::: RECORDS FOR PROCESSING
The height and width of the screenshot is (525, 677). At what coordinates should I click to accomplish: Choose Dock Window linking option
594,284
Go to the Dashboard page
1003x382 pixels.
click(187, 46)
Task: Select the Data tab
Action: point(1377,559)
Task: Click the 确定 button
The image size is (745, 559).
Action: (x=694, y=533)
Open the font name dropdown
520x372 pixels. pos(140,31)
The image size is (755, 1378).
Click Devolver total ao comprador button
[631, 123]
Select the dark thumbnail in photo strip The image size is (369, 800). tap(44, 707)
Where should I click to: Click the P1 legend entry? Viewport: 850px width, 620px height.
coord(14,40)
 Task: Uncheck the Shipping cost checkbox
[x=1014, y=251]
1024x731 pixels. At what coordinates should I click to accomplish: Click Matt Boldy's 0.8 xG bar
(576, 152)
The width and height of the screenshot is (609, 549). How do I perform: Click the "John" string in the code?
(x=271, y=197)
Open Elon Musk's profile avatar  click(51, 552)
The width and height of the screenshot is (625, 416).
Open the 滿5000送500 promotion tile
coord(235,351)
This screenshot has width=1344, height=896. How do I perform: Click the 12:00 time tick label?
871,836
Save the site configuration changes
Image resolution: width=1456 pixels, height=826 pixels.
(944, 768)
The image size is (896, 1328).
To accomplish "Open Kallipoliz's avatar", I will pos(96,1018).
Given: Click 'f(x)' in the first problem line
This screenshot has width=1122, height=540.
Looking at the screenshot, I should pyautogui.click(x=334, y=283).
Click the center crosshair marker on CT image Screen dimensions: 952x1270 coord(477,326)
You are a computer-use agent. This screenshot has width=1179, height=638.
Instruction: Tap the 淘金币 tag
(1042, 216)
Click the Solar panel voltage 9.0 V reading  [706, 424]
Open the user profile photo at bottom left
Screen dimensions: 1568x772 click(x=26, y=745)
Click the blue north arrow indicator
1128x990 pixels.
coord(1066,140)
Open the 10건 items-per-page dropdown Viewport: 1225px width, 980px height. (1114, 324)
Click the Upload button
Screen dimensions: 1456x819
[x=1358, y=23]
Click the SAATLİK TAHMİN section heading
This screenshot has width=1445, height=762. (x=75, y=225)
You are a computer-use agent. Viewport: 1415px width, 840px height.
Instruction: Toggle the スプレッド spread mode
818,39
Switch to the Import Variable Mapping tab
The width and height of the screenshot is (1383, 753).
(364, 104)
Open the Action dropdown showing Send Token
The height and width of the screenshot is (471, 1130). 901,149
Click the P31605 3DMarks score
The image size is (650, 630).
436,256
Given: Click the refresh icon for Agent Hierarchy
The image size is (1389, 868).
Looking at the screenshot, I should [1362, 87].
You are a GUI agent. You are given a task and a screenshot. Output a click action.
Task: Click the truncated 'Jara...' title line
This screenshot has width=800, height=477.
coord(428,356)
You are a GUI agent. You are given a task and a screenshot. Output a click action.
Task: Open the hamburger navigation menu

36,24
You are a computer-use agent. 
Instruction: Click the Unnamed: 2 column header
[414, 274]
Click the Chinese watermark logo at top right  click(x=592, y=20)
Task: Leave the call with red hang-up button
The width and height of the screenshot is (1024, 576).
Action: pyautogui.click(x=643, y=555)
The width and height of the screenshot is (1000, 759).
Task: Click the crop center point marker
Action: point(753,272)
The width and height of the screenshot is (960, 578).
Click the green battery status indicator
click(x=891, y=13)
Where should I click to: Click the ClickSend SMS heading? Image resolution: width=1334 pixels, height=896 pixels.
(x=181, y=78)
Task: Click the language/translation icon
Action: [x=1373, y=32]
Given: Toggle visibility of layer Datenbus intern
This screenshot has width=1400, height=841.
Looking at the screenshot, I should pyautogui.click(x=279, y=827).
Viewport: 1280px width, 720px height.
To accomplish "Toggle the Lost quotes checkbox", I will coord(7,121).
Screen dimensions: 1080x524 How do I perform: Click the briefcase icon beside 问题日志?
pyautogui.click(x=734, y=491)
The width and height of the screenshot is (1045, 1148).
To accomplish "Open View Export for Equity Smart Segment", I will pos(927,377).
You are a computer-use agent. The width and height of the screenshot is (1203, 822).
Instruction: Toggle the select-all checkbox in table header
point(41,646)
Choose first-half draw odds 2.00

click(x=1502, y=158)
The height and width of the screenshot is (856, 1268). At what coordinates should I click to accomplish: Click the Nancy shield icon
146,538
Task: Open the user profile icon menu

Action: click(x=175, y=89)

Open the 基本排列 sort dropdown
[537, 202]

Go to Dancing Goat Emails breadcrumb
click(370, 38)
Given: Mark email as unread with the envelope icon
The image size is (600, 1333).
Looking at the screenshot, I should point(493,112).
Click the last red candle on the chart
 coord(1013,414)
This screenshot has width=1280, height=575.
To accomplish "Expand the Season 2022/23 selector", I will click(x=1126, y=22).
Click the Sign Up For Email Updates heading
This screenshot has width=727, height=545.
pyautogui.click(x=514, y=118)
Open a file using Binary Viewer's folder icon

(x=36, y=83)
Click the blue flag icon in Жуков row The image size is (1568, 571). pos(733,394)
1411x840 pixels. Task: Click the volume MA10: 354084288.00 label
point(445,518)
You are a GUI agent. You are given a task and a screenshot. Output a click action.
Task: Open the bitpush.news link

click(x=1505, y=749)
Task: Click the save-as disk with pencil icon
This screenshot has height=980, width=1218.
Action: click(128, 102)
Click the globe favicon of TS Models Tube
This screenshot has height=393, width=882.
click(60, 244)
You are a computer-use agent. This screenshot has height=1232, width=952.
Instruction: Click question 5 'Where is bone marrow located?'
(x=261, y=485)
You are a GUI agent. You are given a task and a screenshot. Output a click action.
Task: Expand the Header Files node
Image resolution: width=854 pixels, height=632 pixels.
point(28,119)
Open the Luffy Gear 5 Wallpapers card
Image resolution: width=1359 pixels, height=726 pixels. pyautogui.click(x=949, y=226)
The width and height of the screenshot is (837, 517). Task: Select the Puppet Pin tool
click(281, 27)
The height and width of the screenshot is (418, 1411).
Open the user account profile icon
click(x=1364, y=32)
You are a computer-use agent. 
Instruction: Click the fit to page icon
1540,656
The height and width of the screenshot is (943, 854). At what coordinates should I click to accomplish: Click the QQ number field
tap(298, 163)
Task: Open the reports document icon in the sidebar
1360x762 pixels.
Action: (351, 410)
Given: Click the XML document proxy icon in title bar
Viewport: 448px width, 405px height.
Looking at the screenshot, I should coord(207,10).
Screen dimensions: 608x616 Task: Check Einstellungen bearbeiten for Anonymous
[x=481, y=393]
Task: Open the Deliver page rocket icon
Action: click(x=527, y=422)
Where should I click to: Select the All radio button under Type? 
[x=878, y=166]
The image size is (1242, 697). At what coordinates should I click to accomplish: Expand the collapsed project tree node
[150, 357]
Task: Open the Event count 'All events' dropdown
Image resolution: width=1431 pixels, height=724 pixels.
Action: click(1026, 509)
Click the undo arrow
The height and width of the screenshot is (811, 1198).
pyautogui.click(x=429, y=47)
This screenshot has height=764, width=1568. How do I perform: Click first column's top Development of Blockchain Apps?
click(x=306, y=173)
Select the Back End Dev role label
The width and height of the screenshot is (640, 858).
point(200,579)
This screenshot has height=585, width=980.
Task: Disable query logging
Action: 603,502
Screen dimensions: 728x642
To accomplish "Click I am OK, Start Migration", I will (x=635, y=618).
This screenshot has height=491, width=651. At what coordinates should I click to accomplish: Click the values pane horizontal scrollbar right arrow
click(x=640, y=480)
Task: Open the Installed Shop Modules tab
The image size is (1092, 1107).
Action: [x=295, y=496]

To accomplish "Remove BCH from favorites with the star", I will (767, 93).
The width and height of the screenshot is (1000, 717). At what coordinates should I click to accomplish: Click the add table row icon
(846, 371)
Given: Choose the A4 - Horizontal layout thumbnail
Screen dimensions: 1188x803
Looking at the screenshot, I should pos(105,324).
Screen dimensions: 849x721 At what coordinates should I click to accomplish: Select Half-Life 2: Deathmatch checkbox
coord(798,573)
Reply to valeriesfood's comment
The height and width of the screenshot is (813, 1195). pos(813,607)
::::::
### EXERCISE OBJECTIVE
The task calls for all lines in the entries that hold "thumbnail".

### RESPONSE AREA
Select the dark thumbnail in photo strip The image size is (369, 800). tap(44, 707)
Given: Choose the A4 - Horizontal layout thumbnail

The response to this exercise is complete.